1968年、京都国立近代美術館でロートレックの油彩絵画『マルセル』が姿を消した。

12月28日、主催者であった読売新聞社などが発見者や情報提供者に1,000万円の懸賞金を贈ると発表。
美術館館長は辞意を表明。翌1969年1月4日、事件当日の当直守衛(55歳)が自宅で自殺した。

額縁発見

やがて美術館から南へ150メートルの疏水のほとりで、絵画『マルセル』の額縁と犯人のものらしい足跡が発見された。
額縁発見現場で目撃された男のモンタージュ写真が公開され、警察は容疑者7,000人をリストアップ。
うそ発見機(ポリグラフ)にかけられた者もいた。
しかし、絵画『マルセル』は発見されないまま、1975年12月27日に窃盗罪の時効が成立した。

時効後になって…

1976年1月29日、大阪に住む会社員夫婦は、2年ほど前から知人の学校教師から預かっていた風呂敷をあけて驚いた。
これは盗難された絵画『マルセル』ではないかと新聞社に連絡をした。鑑定の結果、絵画は本物であることが判明した。
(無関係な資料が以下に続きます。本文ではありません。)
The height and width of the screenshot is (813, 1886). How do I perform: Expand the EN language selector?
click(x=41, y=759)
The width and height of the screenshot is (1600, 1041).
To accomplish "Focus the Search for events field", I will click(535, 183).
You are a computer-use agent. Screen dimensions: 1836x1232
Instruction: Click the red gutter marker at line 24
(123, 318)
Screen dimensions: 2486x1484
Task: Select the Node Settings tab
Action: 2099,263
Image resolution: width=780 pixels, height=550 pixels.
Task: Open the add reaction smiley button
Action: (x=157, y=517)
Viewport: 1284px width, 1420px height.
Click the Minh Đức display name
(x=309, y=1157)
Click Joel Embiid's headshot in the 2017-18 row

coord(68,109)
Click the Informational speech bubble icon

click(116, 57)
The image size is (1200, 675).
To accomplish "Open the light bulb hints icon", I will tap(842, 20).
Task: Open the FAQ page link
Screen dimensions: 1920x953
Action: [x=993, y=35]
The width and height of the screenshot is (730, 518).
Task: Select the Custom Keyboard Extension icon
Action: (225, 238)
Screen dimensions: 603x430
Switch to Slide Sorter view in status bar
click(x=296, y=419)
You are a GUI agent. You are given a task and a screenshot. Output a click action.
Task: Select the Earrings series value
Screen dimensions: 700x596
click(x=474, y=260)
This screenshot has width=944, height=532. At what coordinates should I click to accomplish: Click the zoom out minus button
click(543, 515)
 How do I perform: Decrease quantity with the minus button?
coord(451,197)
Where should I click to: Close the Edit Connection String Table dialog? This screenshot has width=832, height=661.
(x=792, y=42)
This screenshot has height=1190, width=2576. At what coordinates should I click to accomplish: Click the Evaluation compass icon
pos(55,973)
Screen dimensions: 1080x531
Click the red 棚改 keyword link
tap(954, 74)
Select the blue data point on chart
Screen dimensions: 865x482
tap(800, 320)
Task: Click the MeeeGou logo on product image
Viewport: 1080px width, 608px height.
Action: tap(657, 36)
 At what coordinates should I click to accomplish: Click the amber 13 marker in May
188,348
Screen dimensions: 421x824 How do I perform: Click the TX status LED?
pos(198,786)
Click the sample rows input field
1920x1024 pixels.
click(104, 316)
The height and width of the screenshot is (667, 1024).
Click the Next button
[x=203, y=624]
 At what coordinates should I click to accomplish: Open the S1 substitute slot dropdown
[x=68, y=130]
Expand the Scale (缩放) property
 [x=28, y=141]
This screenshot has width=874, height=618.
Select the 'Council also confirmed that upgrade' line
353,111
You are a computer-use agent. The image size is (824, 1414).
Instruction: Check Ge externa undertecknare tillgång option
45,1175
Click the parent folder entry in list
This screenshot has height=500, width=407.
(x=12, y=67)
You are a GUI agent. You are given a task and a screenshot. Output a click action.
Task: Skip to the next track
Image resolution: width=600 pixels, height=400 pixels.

夫婦や学校教師を調べようとするが、時効を迎えているために難航。
民事時効はまだ成立していなかったが、学校教師は「自分も中身を知らずに友人から預かった」としか答えず、友人の名前は一切出さなかった。
結局、誰が絵画を盗んだのかという事件の真相は分からないままとなり、未解決事件となった。

発見された『マルセル』は無事にフランスへ返還された。